In a variation of the test, one pathologist worked “without time constraint.” She spent about 30 hours analyzing the slides, which, the study noted, “is infeasible in clinical practice.” Even then, the top 2 algorithms did about as well.
It’s not the first time computers were pitted against human counterparts in oncology. Only recently, however, has their performance begun to catch up with — and exceed — that of people.
In a small 2016 feasibility study analyzing MRI scans from 15 patients, a machine learning program developed by researchers at Case Western Reserve University outperformed 2 neuroradiologists in determining whether abnormal tissue in the images were the result of radiation necrosis or retuning brain cancer.2
One of the 2 neuroradiologists correctly diagnosed 7 patients. The other got 8 right. The computer program got 12 of the 15 right.
In January 2017, a group of computer scientists with the Stanford University Artificial Intelligence Laboratory in Palo Alto, California, reported they had developed an artificial intelligence algorithm — a deep “convolutional neural network” (CNN) — that could learn as it went, and teach itself to properly diagnose images of skin lesions for cancer.3
They designed it to correctly classify 2 types of cases: keratinocyte carcinomas vs benign seborrheic keratosis, and malignant melanomas vs benign nevi.
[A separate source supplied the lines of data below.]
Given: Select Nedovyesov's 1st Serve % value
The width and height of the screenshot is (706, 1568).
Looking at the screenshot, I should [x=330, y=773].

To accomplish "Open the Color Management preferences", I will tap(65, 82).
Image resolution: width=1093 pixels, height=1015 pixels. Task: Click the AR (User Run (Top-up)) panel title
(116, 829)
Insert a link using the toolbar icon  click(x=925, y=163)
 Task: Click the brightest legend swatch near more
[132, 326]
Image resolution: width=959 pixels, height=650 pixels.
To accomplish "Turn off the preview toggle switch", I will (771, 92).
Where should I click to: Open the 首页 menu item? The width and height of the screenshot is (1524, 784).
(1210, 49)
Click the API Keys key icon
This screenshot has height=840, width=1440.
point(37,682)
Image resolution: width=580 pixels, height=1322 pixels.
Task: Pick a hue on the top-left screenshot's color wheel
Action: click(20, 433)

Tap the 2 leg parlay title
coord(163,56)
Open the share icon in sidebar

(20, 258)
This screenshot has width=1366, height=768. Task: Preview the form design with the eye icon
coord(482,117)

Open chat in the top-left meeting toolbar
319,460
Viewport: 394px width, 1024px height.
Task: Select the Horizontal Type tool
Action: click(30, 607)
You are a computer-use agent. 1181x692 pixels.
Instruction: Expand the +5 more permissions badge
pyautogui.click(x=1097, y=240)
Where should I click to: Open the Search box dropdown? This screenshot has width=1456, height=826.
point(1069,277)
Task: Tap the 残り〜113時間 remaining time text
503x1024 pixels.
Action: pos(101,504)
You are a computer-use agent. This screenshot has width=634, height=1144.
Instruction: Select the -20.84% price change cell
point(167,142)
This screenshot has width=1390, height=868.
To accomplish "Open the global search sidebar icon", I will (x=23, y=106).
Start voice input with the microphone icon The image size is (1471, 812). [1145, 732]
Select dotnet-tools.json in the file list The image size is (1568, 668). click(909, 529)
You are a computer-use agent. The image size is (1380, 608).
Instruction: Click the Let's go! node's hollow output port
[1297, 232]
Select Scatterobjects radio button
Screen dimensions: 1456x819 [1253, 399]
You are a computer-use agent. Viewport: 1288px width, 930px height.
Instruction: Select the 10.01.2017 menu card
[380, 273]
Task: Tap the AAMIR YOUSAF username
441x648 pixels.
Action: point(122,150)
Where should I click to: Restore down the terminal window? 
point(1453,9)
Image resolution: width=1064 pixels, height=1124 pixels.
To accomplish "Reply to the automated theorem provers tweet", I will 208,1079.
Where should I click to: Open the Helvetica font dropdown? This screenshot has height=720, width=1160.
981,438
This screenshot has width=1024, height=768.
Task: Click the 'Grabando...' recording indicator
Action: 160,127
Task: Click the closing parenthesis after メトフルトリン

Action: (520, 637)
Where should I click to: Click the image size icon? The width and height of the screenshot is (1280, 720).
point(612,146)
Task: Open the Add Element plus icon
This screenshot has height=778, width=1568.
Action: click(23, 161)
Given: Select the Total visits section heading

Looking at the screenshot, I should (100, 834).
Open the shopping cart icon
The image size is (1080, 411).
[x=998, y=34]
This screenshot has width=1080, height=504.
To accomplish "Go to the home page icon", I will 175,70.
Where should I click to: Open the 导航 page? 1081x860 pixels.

“The first case represents the identification of the most common cancers, the second represents the identification of the deadliest skin cancer,” the algorithm’s designers explained.
Testing its performance against 21 board-certified dermatologists, the researchers wrote, “the CNN achieves performance on par with all tested experts across both tasks, demonstrating an artificial intelligence capable of classifying skin cancer with a level of competence comparable to dermatologists.”
The findings, they concluded, showed that artificial intelligence could put the power of diagnosis in the hands of nearly everyone.